The author speaks particularly to the Iraqi exiles, in a poignant portrayal of their memories, folktales and family connections. She does so in poetic phrases that remind this reader of the prolific Alice Hoffman, as page after page is filled with such deeply moving images, sounds and smells that Crescent redefines cultural stereotypes, allowing each individual his/her own identity.

The most important ingredient in this tasty concoction is the Arab-American Sirine, a master cook of ethnic delicacies at Nadia's Café, a Lebanese establishment, where students and other patrons gather to enjoy familiar dishes and discussions of their native countries. While current events swirl around her, Sirine blithely attends to the meals she lovingly prepares, stirring long-buried memories of her childhood longing for absentee parents, who travel to distant lands in an effort at humanitarian aid. When, finally, her parents fail to return home, Sirine quietly closes her heart against further loss.
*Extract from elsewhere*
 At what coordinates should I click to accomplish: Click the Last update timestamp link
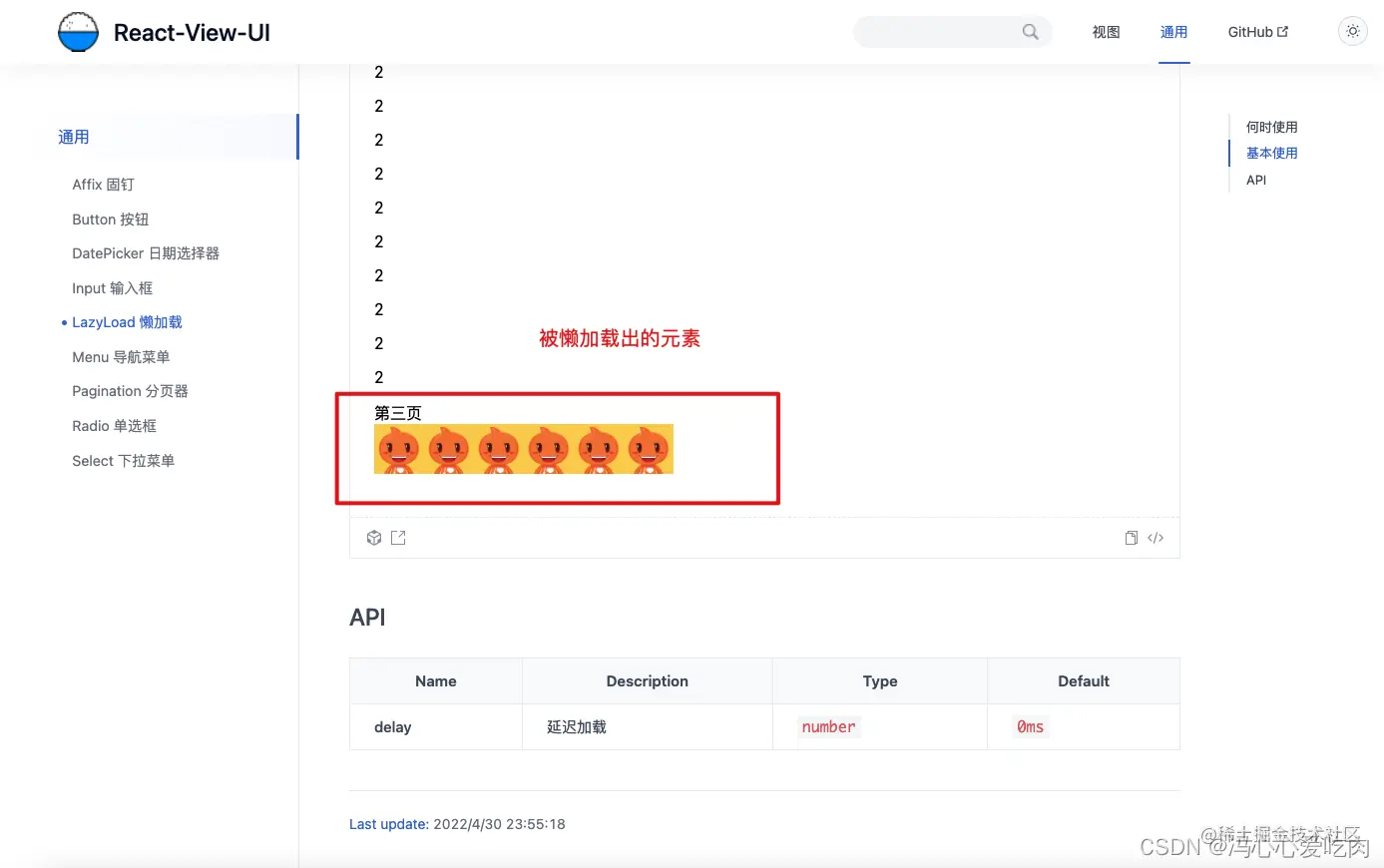(387, 824)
When an exiled Iraqi professor of literature catches Sirine's eye, she is unable to resist, suddenly vulnerable to the characteristic emotions of incipient romance, the excitement and passion of the moment. The charismatic Hanif Al Eyad introduces reality into the developing love affair; Han has a past as an exile from Iraq in his early twenties, a past that Sirine must acknowledge if they are to progress toward the necessary intimacy of a meaningful relationship. The tender love scenes have subtle touches of eroticism, a heady mix of that wonderful confusion of the first days of love. But Sirine resists asking about Han`s life before her, only begrudgingly admitting the importance of his past on their future.

An Arab-American, Sirine struggles with Han's attachment to the history that defines him, the siren-song of exile that was once irresistible, but has now cut him off from the beating heart of his country. With innate instinct, Sirine treads carefully in this vulnerable place, exquisitely aware of the delicate balance of the relationship. Once Sirine opens her heart to Han's story, the weight of the novel moves from the euphoria of beginning love to the revelation of faults and flaws, the human frailties that allow forgiveness. Her innocence shattered, Sirine learns the import of emotional commitment, the balance between pleasure and pain; through this experience, she becomes a more fully-defined woman.

Many reviews hail Crescent as an erotic, sensual love story, but Abu-Jaber has written more than a simple romance, drawing the reader beneath the surface of the Arab community. With myriad complexities and allegiances, the idiosyncratic characters bring their experience, memories and family stories to Nadia's Café. With passionate longing, they examine life in exile from beloved countries of origin, a universality of experience: "When we walk away from home, we fall in love with our sadness".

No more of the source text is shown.